• The input:
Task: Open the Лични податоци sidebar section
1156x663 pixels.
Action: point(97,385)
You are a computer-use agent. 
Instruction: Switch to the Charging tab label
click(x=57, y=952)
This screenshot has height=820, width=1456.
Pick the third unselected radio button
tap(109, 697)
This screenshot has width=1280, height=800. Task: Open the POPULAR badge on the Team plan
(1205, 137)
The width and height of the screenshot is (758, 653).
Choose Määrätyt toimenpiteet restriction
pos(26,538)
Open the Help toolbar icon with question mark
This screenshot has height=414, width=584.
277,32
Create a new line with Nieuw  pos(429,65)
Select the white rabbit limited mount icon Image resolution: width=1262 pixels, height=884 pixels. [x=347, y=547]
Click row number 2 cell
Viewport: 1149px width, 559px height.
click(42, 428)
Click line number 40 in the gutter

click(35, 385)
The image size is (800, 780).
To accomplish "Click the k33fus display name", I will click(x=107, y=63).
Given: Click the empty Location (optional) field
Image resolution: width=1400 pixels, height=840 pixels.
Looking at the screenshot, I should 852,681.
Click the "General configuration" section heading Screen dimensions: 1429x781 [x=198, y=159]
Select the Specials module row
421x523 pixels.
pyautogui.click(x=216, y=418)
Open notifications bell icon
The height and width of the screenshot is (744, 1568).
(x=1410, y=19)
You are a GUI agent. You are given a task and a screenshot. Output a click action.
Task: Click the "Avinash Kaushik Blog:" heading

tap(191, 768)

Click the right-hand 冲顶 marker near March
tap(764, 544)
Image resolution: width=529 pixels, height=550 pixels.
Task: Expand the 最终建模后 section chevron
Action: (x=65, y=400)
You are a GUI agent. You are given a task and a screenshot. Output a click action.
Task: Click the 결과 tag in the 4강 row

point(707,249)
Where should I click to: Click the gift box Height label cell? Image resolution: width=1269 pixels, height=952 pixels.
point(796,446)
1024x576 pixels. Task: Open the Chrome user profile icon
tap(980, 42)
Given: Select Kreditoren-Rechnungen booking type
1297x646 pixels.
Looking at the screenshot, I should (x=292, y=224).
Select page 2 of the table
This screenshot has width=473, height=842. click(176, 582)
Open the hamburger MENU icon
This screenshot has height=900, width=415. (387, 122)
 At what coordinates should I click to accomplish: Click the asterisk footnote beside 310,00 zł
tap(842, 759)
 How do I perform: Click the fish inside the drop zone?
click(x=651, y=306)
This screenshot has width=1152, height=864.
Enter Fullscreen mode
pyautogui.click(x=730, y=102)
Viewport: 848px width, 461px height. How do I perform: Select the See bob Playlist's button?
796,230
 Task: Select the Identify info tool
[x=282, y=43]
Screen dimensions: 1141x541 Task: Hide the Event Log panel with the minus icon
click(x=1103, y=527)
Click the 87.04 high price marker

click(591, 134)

• What this task involves:
Copy every line that appears above, with each word kept as it is.

• Solution for this problem:
Task: Open the Лични податоци sidebar section
1156x663 pixels.
Action: point(97,385)
You are a computer-use agent. 
Instruction: Switch to the Charging tab label
click(x=57, y=952)
This screenshot has height=820, width=1456.
Pick the third unselected radio button
tap(109, 697)
This screenshot has width=1280, height=800. Task: Open the POPULAR badge on the Team plan
(1205, 137)
The width and height of the screenshot is (758, 653).
Choose Määrätyt toimenpiteet restriction
pos(26,538)
Open the Help toolbar icon with question mark
This screenshot has height=414, width=584.
277,32
Create a new line with Nieuw  pos(429,65)
Select the white rabbit limited mount icon Image resolution: width=1262 pixels, height=884 pixels. [x=347, y=547]
Click row number 2 cell
Viewport: 1149px width, 559px height.
click(42, 428)
Click line number 40 in the gutter

click(35, 385)
The image size is (800, 780).
To accomplish "Click the k33fus display name", I will click(x=107, y=63).
Given: Click the empty Location (optional) field
Image resolution: width=1400 pixels, height=840 pixels.
Looking at the screenshot, I should 852,681.
Click the "General configuration" section heading Screen dimensions: 1429x781 [x=198, y=159]
Select the Specials module row
421x523 pixels.
pyautogui.click(x=216, y=418)
Open notifications bell icon
The height and width of the screenshot is (744, 1568).
(x=1410, y=19)
You are a GUI agent. You are given a task and a screenshot. Output a click action.
Task: Click the "Avinash Kaushik Blog:" heading

tap(191, 768)

Click the right-hand 冲顶 marker near March
tap(764, 544)
Image resolution: width=529 pixels, height=550 pixels.
Task: Expand the 最终建模后 section chevron
Action: (x=65, y=400)
You are a GUI agent. You are given a task and a screenshot. Output a click action.
Task: Click the 결과 tag in the 4강 row

point(707,249)
Where should I click to: Click the gift box Height label cell? Image resolution: width=1269 pixels, height=952 pixels.
point(796,446)
1024x576 pixels. Task: Open the Chrome user profile icon
tap(980, 42)
Given: Select Kreditoren-Rechnungen booking type
1297x646 pixels.
Looking at the screenshot, I should (x=292, y=224).
Select page 2 of the table
This screenshot has width=473, height=842. click(176, 582)
Open the hamburger MENU icon
This screenshot has height=900, width=415. (387, 122)
 At what coordinates should I click to accomplish: Click the asterisk footnote beside 310,00 zł
tap(842, 759)
 How do I perform: Click the fish inside the drop zone?
click(x=651, y=306)
This screenshot has width=1152, height=864.
Enter Fullscreen mode
pyautogui.click(x=730, y=102)
Viewport: 848px width, 461px height. How do I perform: Select the See bob Playlist's button?
796,230
 Task: Select the Identify info tool
[x=282, y=43]
Screen dimensions: 1141x541 Task: Hide the Event Log panel with the minus icon
click(x=1103, y=527)
Click the 87.04 high price marker

click(591, 134)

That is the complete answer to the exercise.